While we rested by the rock we discussed our planned route up the moraine. The steep loose rock would not be easy and we wanted to try and find the safest route to what was hopefully the lowest point along the moraine. After agreeing on a route and picking a point to aim for we set off on the final three quarters of a mile climb to the rim above Thayer Glacial Lake.
Paintbrush growing on the moraine.
More flowers amid the rocks.
After a couple (dozen) course corrections I passed between a pair of large cinder rocks I dubbed “Thayer Gate” and a few moments later was looking at the lake.
While Heather headed down to the lake shore I detoured up along the rim to the south to check out the views.
The yellow bulge, Mt. Hood, Black Crater and Black Butte to the north.
Broken Top to the north.
The rim above Thayer Lake.
North Sister and the Thayer Glacier
Heather near some large boulders in the lake.
We explored along the lake looking at the remaining ice, one piece resembled a listing boat, and admiring the textures and colors of the volcano.
The water was frigid but the temperature by the lake was pleasantly cool and we would have liked to have stayed there for hours but we still had to get back so we eventually pulled ourselves away and headed back down the moraine.
We headed toward the springs feeding Soap Creek and kept working our way north trying to stay to the left of the wildflower lined streams.

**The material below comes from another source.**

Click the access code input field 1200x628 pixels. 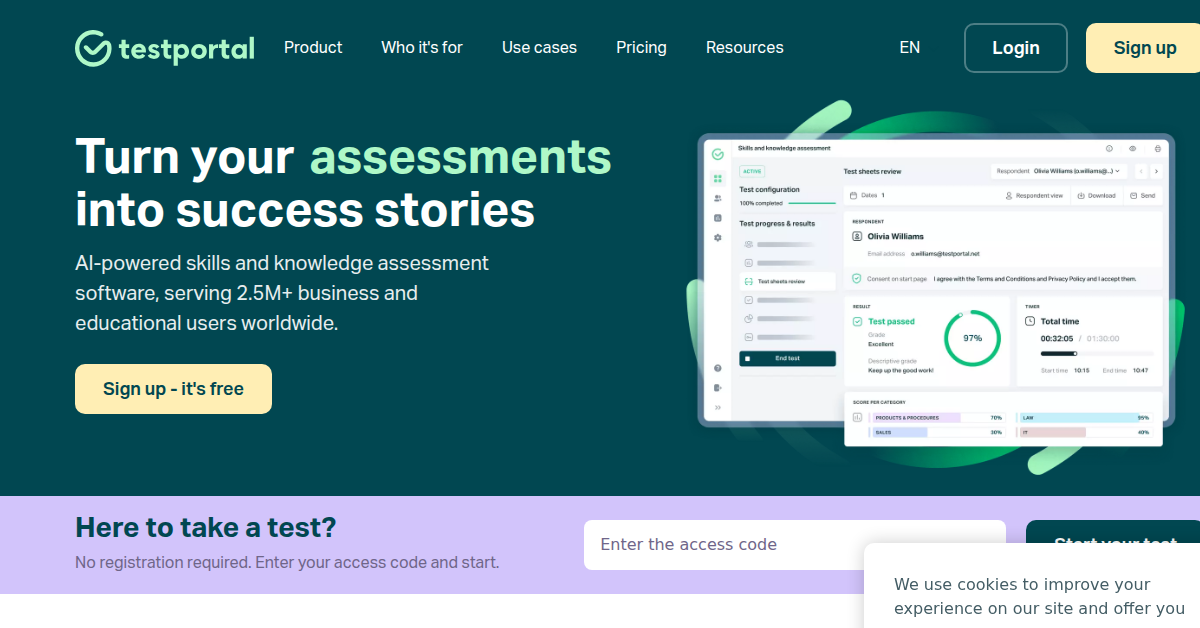[x=794, y=545]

This proved to be a little trickier than expected as we kept coming upon more springs as we went.
We followed Soap Creek into a narrow canyon which turned out to be a bit of a mistake and had to climb steeply over the north ridge when it became to steep and narrow.
Starting to get too narrow and the topographic map showed it getting more so further downstream.

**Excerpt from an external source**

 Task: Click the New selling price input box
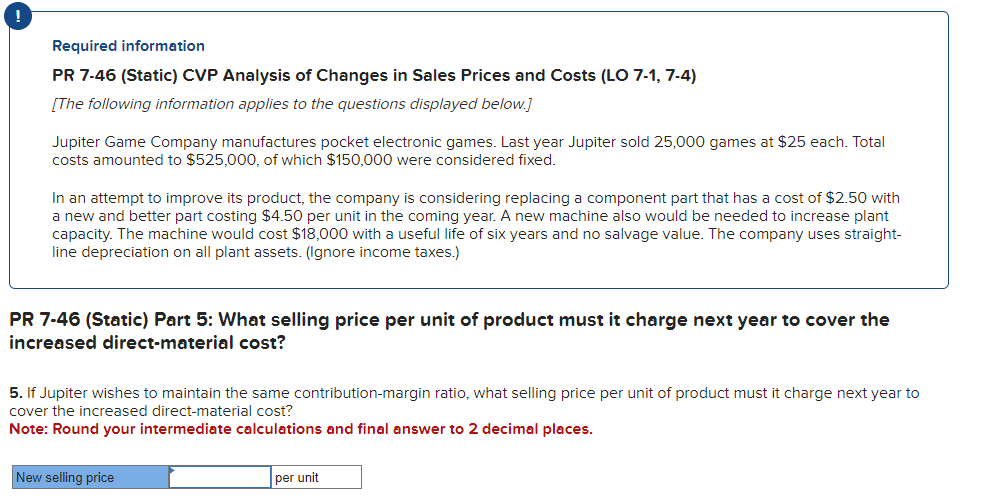tap(220, 477)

Climbing out of the gully.
Broken Top and South Sister from the ridge.
We descended the ridge heading NE using our GPS to hook up with our earlier route up. After a couple of ups and downs over smaller ridges we found ourselves in the general area through which we’d come up. We roughly followed our route back to the Green Lakes Trail without much excitement. The one thing that was different was the creeping wire lettuce blossoms which had opened up to the Sun and dotted the ground in places.
We then followed the trails back to the Pole Creek Trailhead which was full of cars. It surprised us a bit being a Tuesday, but it’s one of the stated reasons by the Forest Service for the permit requirements that go into effect in 2020 for many of the trailheads in the Three Sisters, Mt. Washington, and Mt. Jefferson Wilderness areas.
Cook lists the hike as 5 miles one way, but we wound up with 11.5 miles round trip with nearly 3000′ of cumulative elevation gain. The off-trail travel makes it an even harder hike than those state would indicate. All that being said it was worth the effort and we were glad we’d made the trip. Happy Trails!